Exercise requirements: Word for word, restate every line from the one with "Task: Click the envelope messages icon" through the end of the records below, both included, and add nothing.

Material provided:
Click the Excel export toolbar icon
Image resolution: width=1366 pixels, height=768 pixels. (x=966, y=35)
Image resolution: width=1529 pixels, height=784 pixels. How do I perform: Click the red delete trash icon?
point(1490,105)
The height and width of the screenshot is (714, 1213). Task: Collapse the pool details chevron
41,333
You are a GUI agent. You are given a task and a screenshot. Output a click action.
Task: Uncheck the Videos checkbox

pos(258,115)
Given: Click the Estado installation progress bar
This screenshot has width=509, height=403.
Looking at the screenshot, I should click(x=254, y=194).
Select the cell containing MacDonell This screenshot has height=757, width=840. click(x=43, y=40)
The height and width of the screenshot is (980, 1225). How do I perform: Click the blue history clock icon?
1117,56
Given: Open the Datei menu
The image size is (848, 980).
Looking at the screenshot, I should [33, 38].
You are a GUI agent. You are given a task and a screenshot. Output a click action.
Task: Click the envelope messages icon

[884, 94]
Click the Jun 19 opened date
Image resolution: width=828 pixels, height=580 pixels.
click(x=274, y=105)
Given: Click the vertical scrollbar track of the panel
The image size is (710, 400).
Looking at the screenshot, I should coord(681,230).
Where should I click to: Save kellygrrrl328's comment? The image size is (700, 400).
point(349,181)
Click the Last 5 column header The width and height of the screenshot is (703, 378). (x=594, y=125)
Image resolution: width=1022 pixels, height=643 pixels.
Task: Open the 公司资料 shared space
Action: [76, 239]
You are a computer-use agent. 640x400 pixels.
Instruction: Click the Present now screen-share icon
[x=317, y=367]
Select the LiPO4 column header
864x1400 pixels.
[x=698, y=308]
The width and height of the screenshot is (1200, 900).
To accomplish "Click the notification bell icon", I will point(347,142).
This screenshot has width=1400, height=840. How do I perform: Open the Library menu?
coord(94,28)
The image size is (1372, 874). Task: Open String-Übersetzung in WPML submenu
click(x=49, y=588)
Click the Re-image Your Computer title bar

Response:
Task: Click the envelope messages icon

[884, 94]
Click the Jun 19 opened date
Image resolution: width=828 pixels, height=580 pixels.
click(x=274, y=105)
Given: Click the vertical scrollbar track of the panel
The image size is (710, 400).
Looking at the screenshot, I should coord(681,230).
Where should I click to: Save kellygrrrl328's comment? The image size is (700, 400).
point(349,181)
Click the Last 5 column header The width and height of the screenshot is (703, 378). (x=594, y=125)
Image resolution: width=1022 pixels, height=643 pixels.
Task: Open the 公司资料 shared space
Action: [76, 239]
You are a computer-use agent. 640x400 pixels.
Instruction: Click the Present now screen-share icon
[x=317, y=367]
Select the LiPO4 column header
864x1400 pixels.
[x=698, y=308]
The width and height of the screenshot is (1200, 900).
To accomplish "Click the notification bell icon", I will point(347,142).
This screenshot has width=1400, height=840. How do I perform: Open the Library menu?
coord(94,28)
The image size is (1372, 874). Task: Open String-Übersetzung in WPML submenu
click(x=49, y=588)
Click the Re-image Your Computer title bar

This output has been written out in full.